Parts of the exercise.
[a] Could you set down, word for word, the stretch of the blog post about starting 2011 from "Single White Nerd: Free-associatin’" through "during sex, too."?
[b] Can you resume the blog post about starting 2011, writing on from its final sentence?

Passage provided.

* * *

Single White Nerd: Free-associatin’ in 2011 [Whiskey Penance]
First post of the new year! Yeah! Awesome! I feel like I should be inspiring or something. Share some resolutions. Maybe a heartwarming tale of family togetherness and redemption. Alas, I got nothin’ for you on those fronts. Ugh. Performance anxiety. Happens to me during sex, too.
That’s something I’ve only written about tangentially here. Sex. The sex monster. Sexasaurus Rex. I mean, I’ve had sex. A fair bit of it. Some of it has been good. Some has been truly awful. In fact, last year I hit the bottom of the “awful sex” pool. The episode involved a decrepit Extended Stay America that reeked of stale cigarettes, a blindfold, and a woman so nervous that she’d consumed at least half a bottle of vodka before I showed up. But you don’t want to hear about that at the beginning of the year. It’s depressing and creepy, more a mid-year kind of tale. Let’s just say that if I were to make New Year’s resolutions, one might be something like “No Awful Sex at Extended Stay Americas in 2011.”

* * *

Data listing.
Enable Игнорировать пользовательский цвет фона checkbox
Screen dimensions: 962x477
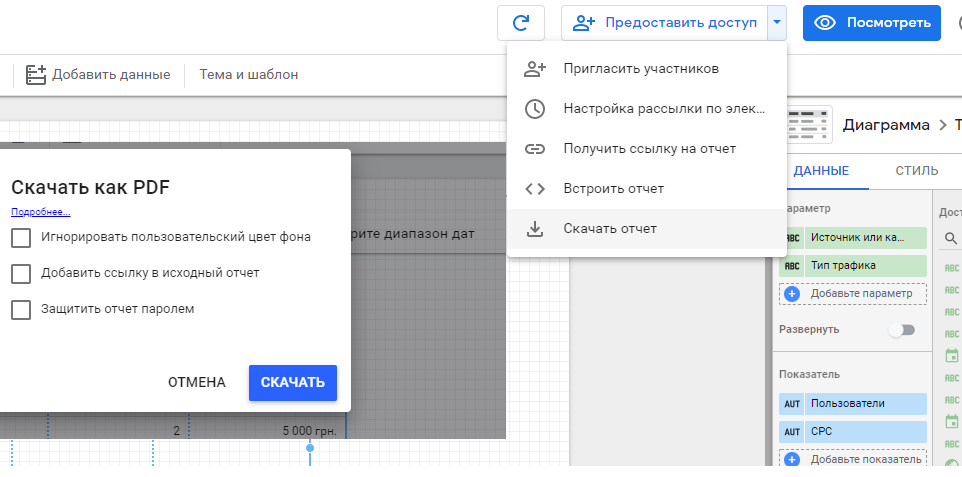21,238
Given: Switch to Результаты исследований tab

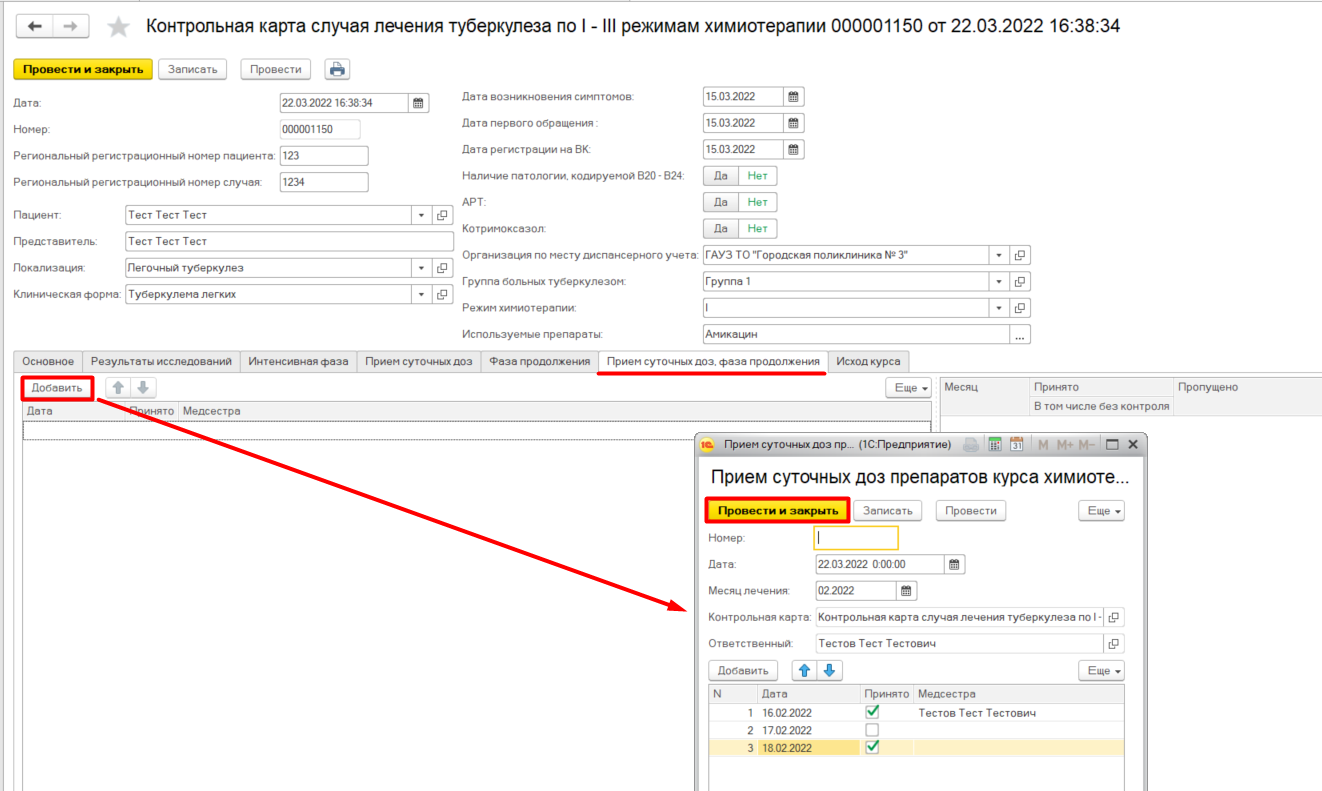Looking at the screenshot, I should pyautogui.click(x=161, y=361).
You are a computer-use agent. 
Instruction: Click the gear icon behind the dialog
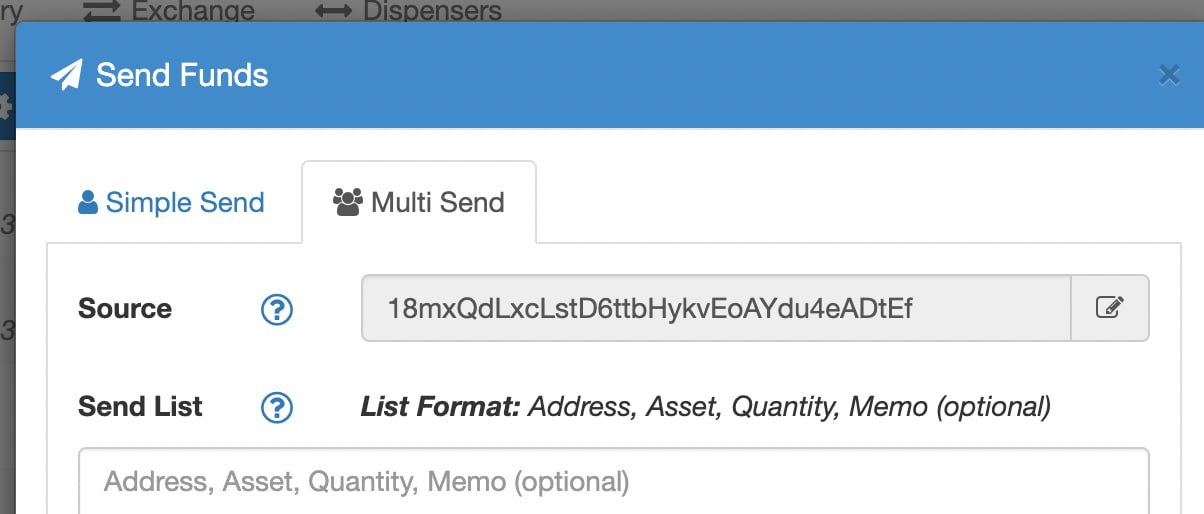point(5,105)
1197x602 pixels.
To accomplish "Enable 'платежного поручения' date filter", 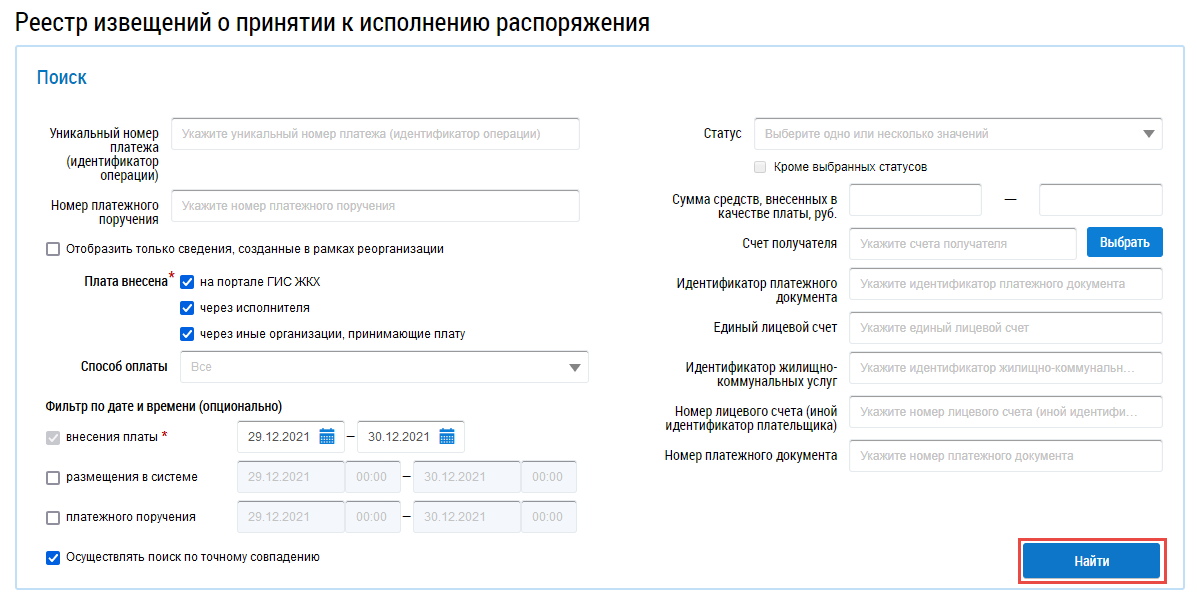I will coord(53,518).
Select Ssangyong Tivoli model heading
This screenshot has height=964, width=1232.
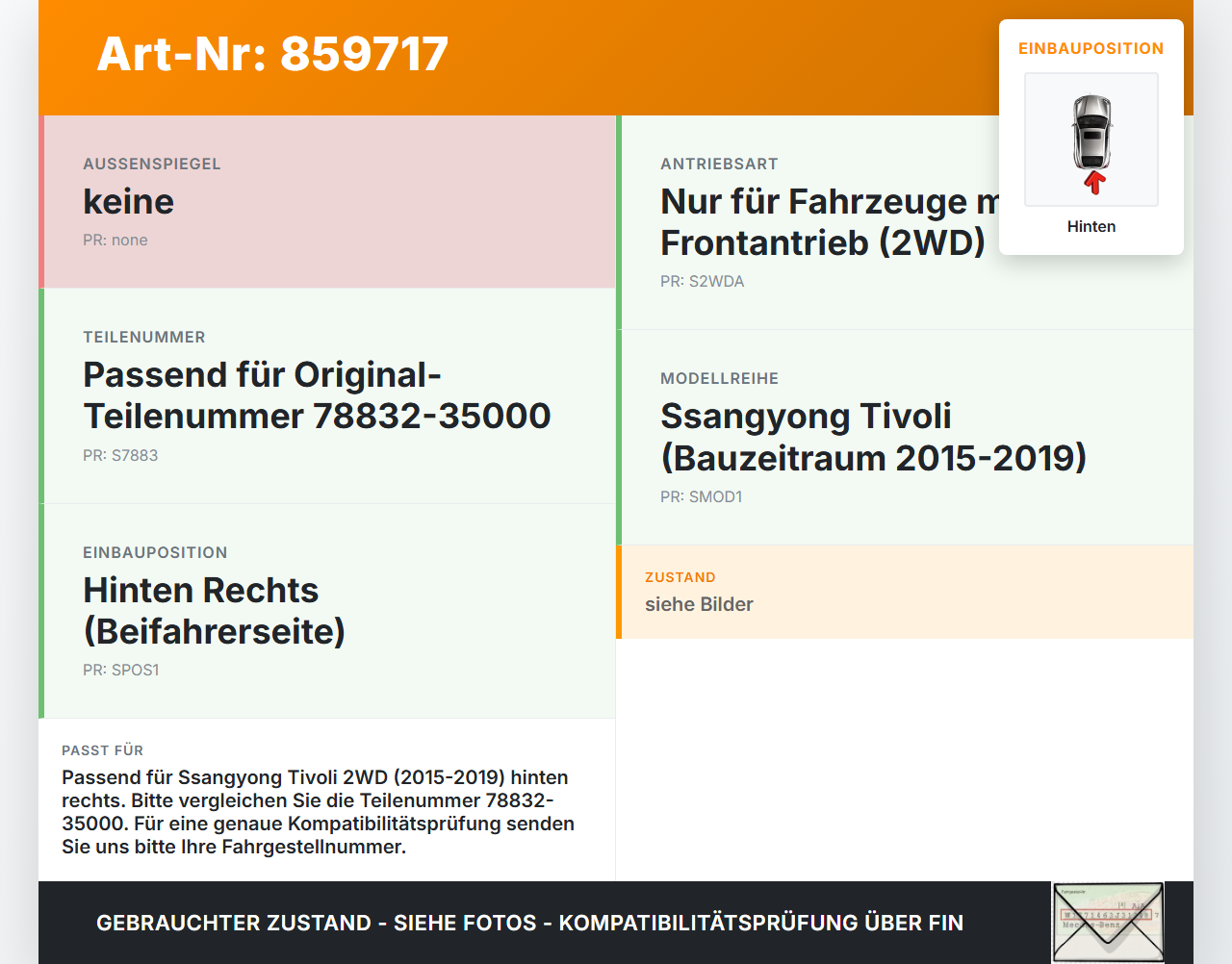873,438
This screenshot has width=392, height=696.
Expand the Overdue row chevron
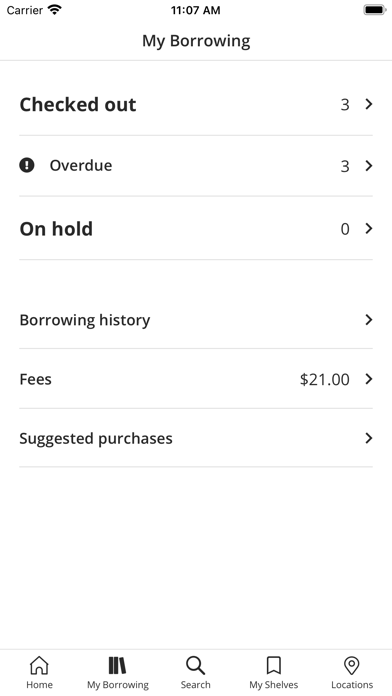368,166
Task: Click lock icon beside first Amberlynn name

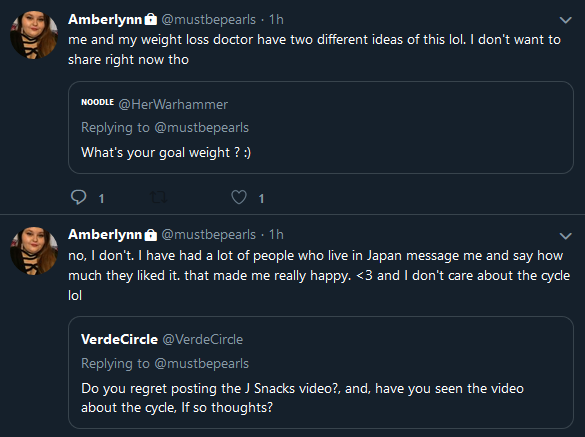Action: (151, 19)
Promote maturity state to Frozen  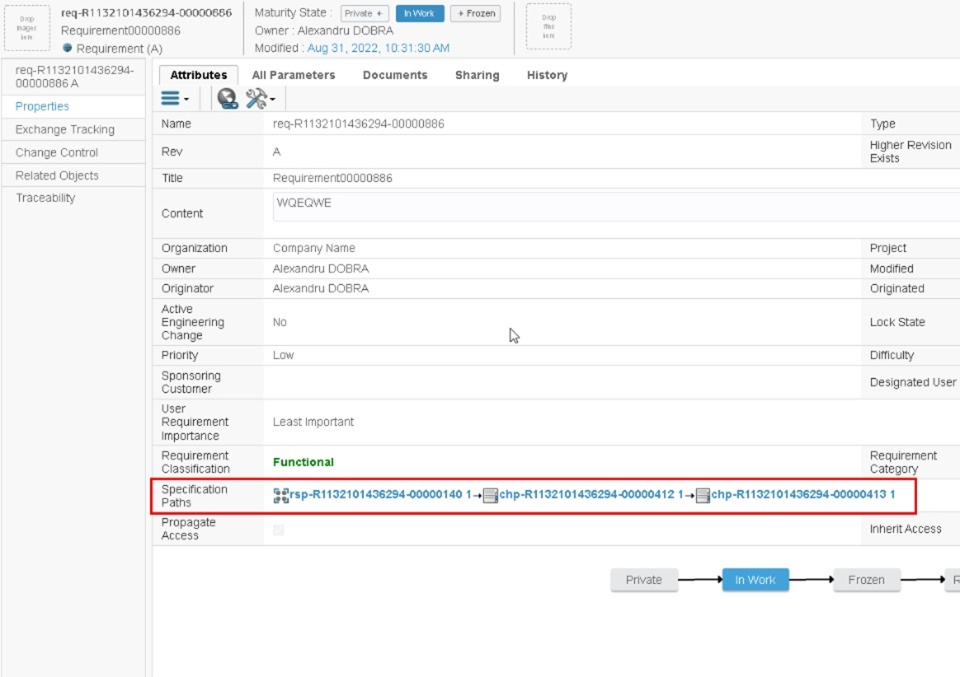pos(475,14)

* * *

Results in order.
[a]
Single White Nerd: Free-associatin’ in 2011 [Whiskey Penance]
First post of the new year! Yeah! Awesome! I feel like I should be inspiring or something. Share some resolutions. Maybe a heartwarming tale of family togetherness and redemption. Alas, I got nothin’ for you on those fronts. Ugh. Performance anxiety. Happens to me during sex, too.

[b]
No. No resolutions this year. Last year I felt like I was in a rut and made a resolution about getting out of the rut. This year, I wanted to make the same resolution. Then I realized that I was in a resolution rut and resolved not to make any resolutions. Then I realized that, despite myself, I’d made a resolution and drank a few shots of whiskey as penance.
I slammed those shots of whiskey at my parents’ house after Christmas dinner. The dinner itself was utterly unremarkable. Ham with microwaved potatoes. Par for the course. The company, on the other hand was. . .remarkable. My parents took pity on a 60-something neighbor whose wife had skipped town for the holidays. He appeared at their door wearing a Liberty University t-shirt. Founded by Jerry Falwell in 1971, Liberty U is a bastion of evangelical conservatism. The kind of conservatism that preaches against the mythology of evolution and the evil of homosexuality. Seeing the shirt, my parents, both bleeding heart liberals through and through, almost choked on their pita chips. Throughout the night, conversation sputtered along, evading anything resembling politics, religion or substance. Occasional exclamations of “This food is truly wonderful” punctuated halting exchanges about the weather and sports. I appreciate my parents’ charitable instincts—after all, there’s nothing more Judeo-Christian than helping your fellow man—but it made for an awkward dinner.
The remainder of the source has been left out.